**What you need to do:**
Rewrite the material from the start through the line containing "headphones-icon is located", swapping every "Locate an element on the screen" for "Find an element on the screen" and keeping everything else the same.

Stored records
********

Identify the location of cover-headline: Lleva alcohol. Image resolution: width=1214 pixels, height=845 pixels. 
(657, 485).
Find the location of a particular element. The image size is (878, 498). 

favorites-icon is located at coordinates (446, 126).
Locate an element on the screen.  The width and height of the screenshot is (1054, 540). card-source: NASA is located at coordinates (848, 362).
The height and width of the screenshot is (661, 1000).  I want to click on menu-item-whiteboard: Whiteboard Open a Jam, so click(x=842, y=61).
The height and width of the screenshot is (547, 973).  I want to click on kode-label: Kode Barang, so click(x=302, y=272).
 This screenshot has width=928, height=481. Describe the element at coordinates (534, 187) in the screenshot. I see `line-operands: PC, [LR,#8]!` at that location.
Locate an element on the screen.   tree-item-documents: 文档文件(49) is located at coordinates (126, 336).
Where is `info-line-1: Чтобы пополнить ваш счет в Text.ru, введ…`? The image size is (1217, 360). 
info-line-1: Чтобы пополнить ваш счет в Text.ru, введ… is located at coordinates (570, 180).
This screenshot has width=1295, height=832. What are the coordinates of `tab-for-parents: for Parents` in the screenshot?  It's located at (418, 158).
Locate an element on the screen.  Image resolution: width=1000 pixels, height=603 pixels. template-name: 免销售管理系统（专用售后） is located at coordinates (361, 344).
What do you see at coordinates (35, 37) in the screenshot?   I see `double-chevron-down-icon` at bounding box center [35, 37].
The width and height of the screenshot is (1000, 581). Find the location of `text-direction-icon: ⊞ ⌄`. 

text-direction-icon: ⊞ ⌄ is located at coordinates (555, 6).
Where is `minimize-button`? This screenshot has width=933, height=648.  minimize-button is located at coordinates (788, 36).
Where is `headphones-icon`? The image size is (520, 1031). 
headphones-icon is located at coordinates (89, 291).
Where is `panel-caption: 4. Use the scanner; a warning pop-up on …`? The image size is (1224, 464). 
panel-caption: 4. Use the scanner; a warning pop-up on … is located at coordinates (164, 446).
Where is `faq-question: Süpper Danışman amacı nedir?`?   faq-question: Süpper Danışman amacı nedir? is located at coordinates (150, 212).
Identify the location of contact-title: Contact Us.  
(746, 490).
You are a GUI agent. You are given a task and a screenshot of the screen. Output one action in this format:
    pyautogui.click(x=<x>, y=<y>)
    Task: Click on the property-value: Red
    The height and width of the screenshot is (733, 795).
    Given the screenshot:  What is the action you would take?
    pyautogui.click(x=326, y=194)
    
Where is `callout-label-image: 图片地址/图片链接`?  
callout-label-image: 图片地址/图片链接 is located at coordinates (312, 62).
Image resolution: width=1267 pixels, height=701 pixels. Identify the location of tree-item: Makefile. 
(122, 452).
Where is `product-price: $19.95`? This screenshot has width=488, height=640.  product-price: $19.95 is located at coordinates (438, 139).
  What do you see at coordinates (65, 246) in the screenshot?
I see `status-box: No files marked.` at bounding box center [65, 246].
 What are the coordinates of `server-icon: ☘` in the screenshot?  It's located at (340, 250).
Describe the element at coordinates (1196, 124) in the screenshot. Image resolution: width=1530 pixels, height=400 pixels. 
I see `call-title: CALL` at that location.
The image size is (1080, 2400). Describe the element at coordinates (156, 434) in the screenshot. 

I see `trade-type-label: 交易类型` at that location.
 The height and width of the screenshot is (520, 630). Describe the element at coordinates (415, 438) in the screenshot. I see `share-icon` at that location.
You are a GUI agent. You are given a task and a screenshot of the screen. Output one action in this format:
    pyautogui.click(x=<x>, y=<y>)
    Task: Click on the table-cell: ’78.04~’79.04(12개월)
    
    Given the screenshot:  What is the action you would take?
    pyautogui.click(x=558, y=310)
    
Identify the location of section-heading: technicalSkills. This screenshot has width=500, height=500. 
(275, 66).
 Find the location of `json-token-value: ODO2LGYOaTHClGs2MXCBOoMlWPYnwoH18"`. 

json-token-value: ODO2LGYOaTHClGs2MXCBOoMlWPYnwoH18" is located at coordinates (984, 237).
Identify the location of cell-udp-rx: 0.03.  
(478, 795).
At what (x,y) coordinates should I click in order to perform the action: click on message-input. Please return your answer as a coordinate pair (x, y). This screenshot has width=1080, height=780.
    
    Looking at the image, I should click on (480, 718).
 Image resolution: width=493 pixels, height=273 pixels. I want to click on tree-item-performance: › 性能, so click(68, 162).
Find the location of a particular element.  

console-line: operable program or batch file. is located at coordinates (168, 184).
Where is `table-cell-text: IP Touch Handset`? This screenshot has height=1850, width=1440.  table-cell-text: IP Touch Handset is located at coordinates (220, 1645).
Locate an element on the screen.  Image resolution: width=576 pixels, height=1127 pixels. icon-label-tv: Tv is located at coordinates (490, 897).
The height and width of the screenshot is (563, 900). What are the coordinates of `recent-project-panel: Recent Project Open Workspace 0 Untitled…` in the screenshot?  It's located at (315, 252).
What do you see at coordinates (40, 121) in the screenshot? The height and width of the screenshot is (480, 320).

********

**Task response:**
Identify the location of cover-headline: Lleva alcohol. Image resolution: width=1214 pixels, height=845 pixels. 
(657, 485).
Find the location of a particular element. The image size is (878, 498). 

favorites-icon is located at coordinates (446, 126).
Find an element on the screen.  The width and height of the screenshot is (1054, 540). card-source: NASA is located at coordinates (848, 362).
The height and width of the screenshot is (661, 1000).  I want to click on menu-item-whiteboard: Whiteboard Open a Jam, so click(x=842, y=61).
The height and width of the screenshot is (547, 973).  I want to click on kode-label: Kode Barang, so click(x=302, y=272).
 This screenshot has width=928, height=481. Describe the element at coordinates (534, 187) in the screenshot. I see `line-operands: PC, [LR,#8]!` at that location.
Find an element on the screen.   tree-item-documents: 文档文件(49) is located at coordinates (126, 336).
Where is `info-line-1: Чтобы пополнить ваш счет в Text.ru, введ…`? The image size is (1217, 360). 
info-line-1: Чтобы пополнить ваш счет в Text.ru, введ… is located at coordinates (570, 180).
This screenshot has width=1295, height=832. What are the coordinates of `tab-for-parents: for Parents` in the screenshot?  It's located at (418, 158).
Find an element on the screen.  Image resolution: width=1000 pixels, height=603 pixels. template-name: 免销售管理系统（专用售后） is located at coordinates (361, 344).
What do you see at coordinates (35, 37) in the screenshot?   I see `double-chevron-down-icon` at bounding box center [35, 37].
The width and height of the screenshot is (1000, 581). Find the location of `text-direction-icon: ⊞ ⌄`. 

text-direction-icon: ⊞ ⌄ is located at coordinates (555, 6).
Where is `minimize-button`? This screenshot has width=933, height=648.  minimize-button is located at coordinates (788, 36).
Where is `headphones-icon`? The image size is (520, 1031). 
headphones-icon is located at coordinates (89, 291).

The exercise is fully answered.